REQUIRED WORK: Below are records; copy every line among them that contains the word "Empresas".

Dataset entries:
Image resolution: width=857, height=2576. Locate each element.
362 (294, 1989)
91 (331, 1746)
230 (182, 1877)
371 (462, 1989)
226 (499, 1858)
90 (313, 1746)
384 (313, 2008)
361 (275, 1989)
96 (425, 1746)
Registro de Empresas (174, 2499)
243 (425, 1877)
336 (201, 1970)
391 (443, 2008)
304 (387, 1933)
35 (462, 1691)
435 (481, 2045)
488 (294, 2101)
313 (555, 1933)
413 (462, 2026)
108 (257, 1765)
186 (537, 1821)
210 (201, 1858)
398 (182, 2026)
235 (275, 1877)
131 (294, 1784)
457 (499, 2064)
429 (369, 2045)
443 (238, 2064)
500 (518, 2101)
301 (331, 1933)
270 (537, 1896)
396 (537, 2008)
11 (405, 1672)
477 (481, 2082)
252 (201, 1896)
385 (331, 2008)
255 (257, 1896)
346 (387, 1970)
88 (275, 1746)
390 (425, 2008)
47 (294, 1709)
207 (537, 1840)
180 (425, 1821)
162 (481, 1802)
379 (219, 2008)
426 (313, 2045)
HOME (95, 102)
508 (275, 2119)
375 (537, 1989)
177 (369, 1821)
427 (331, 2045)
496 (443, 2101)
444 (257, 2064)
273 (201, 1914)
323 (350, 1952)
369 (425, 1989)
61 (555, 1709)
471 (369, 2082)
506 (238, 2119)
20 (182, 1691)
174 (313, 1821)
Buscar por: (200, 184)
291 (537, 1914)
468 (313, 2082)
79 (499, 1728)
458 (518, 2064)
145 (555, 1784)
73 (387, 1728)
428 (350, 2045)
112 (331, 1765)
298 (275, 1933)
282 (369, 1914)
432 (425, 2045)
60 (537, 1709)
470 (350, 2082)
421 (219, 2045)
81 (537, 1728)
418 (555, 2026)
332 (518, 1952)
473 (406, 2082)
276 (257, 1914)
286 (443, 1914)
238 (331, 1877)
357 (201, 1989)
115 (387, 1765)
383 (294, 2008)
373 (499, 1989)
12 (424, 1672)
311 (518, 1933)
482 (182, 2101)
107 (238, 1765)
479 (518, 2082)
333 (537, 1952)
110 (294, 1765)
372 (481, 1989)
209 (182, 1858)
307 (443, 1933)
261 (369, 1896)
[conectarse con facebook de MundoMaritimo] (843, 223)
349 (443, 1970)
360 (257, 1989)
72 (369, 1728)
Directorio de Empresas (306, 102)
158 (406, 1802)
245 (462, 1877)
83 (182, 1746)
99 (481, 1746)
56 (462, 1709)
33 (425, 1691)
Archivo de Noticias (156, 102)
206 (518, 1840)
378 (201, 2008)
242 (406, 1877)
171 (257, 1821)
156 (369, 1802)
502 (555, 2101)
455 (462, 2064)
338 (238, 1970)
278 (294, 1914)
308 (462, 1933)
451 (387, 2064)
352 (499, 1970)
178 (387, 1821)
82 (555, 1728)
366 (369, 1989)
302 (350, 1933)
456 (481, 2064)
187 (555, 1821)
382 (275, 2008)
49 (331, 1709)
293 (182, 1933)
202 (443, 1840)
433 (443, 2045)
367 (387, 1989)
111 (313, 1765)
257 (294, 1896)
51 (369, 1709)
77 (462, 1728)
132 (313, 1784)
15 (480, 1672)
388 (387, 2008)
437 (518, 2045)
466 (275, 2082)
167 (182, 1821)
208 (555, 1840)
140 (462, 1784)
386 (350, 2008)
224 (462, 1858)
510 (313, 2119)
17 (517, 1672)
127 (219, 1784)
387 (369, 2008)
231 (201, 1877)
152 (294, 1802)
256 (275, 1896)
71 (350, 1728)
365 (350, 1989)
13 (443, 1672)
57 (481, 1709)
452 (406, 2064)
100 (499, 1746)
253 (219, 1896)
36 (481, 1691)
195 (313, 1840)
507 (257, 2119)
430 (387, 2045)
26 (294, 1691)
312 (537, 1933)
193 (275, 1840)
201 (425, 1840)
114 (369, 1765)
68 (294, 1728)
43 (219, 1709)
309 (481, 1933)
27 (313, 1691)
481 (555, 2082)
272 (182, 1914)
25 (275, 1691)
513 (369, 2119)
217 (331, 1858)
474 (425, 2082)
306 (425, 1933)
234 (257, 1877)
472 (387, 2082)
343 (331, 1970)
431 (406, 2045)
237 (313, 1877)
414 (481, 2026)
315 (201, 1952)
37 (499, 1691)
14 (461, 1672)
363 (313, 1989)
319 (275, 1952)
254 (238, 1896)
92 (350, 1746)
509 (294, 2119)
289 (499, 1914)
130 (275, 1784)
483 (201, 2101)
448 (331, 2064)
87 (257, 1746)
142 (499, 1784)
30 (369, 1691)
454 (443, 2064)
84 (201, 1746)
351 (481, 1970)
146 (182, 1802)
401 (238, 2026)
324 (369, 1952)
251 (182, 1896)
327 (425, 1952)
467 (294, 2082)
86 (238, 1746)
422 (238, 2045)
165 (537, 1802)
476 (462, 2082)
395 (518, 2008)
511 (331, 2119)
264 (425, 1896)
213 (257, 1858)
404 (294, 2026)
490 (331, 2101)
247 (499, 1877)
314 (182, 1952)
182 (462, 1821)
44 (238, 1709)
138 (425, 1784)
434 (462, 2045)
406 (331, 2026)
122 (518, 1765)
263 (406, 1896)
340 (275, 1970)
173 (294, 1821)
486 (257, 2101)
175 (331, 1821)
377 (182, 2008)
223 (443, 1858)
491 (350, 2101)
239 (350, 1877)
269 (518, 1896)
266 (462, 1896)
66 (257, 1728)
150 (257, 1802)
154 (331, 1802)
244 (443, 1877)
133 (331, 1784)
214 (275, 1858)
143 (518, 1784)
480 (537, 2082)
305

ANSWER SECTION:
Registro de Empresas (174, 2499)
Directorio de Empresas (306, 102)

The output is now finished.